Galen, speaking of Hippocrates, and wishing to represent in one word the man who, in his eyes, constitutes the most perfect type of slowly matured wisdom and profound experience, simply calls him the old man.
The first rule of the Art of Preserving Life is to know how to be old. “Few men know how to be old,” said La Rochefoucauld. Voltaire has—
Qui n’a pas l’esprit de son âge,
De son âge a tous les malheurs.
The first rule is more philosophic than medical, but is perhaps none the less valuable.
The second rule is to know yourself well; which is also a philosophical precept applied to medicine.
The third rule is properly to conform to regular habits. Old men, who spend one day like another, with the same moderation, the same appetites, live always. “My miracle is existence,” said Voltaire; and if that foolish vanity which never grows old had not induced him, when eighty-four years of age, to make a ridiculous journey to Paris, his miracle would have continued a century, as was the case with Fontenelle.

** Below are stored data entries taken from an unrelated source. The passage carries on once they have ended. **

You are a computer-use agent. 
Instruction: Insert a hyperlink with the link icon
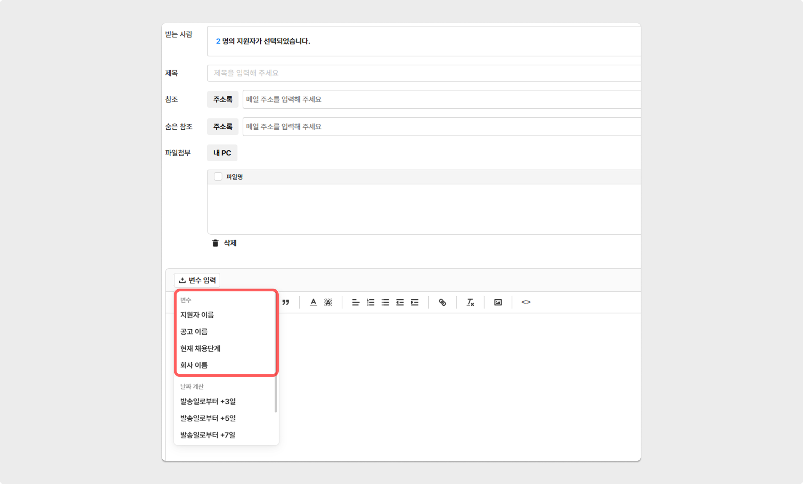(442, 302)
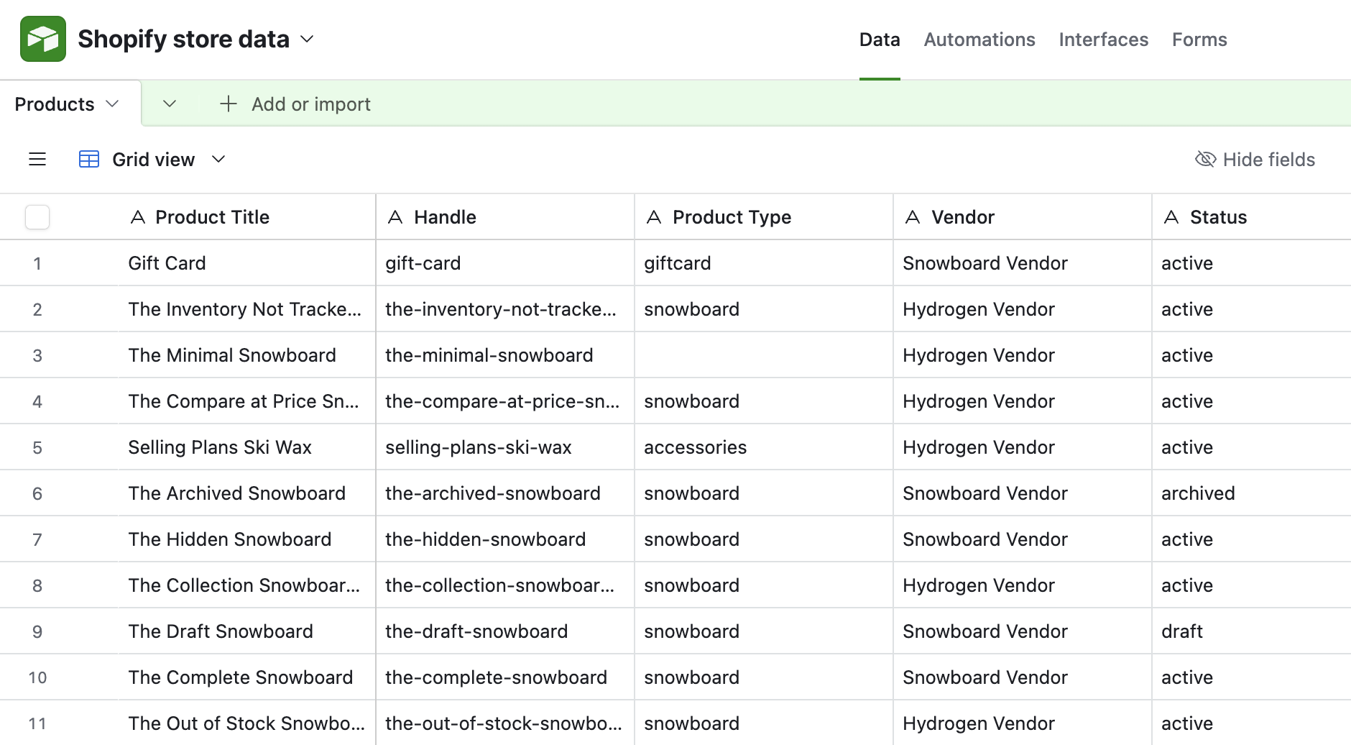Click the text field icon in Vendor header
Viewport: 1351px width, 745px height.
[x=913, y=216]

“Few would believe,” said M. Reveillé-Parise, “how far a little health, well managed, may be made to go.” And Cicero said: “To use what we have, and to act in every thing according to our strength,—such is the rule of the sage.”

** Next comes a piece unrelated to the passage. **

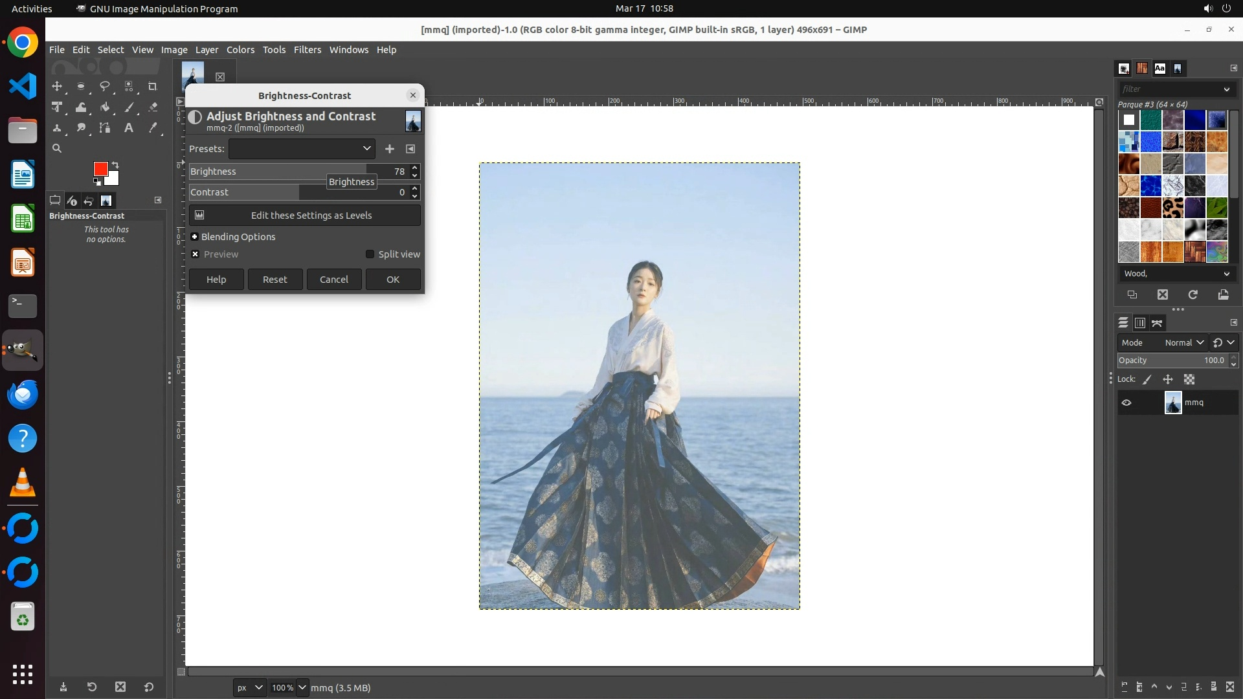Viewport: 1243px width, 699px height.
Task: Open the Colors menu
Action: 240,50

Most men die of disease, very few die of mere age. Man has made for himself a sort of artificial life, in which the moral is often worse than the physical; and the physical itself often worse than it would be with habits more serene and calm, more regularly and judiciously exercised.
Haller, the physiologist, says: “Man should be placed among the animals that live the longest: how very unjust, then, are our complaints of the brevity of life!” He then inquires what can be the extreme limit of the life of man; and he gives it as his opinion that man might live not less than two centuries. M. Flourens,[[36]] however, decides on a century of ordinary life; and at least half a century of extraordinary life is the prospect science holds out to man. Still, as these inferences are drawn from the exceptions of Jenkins and Parr, the opinions must be received accordingly.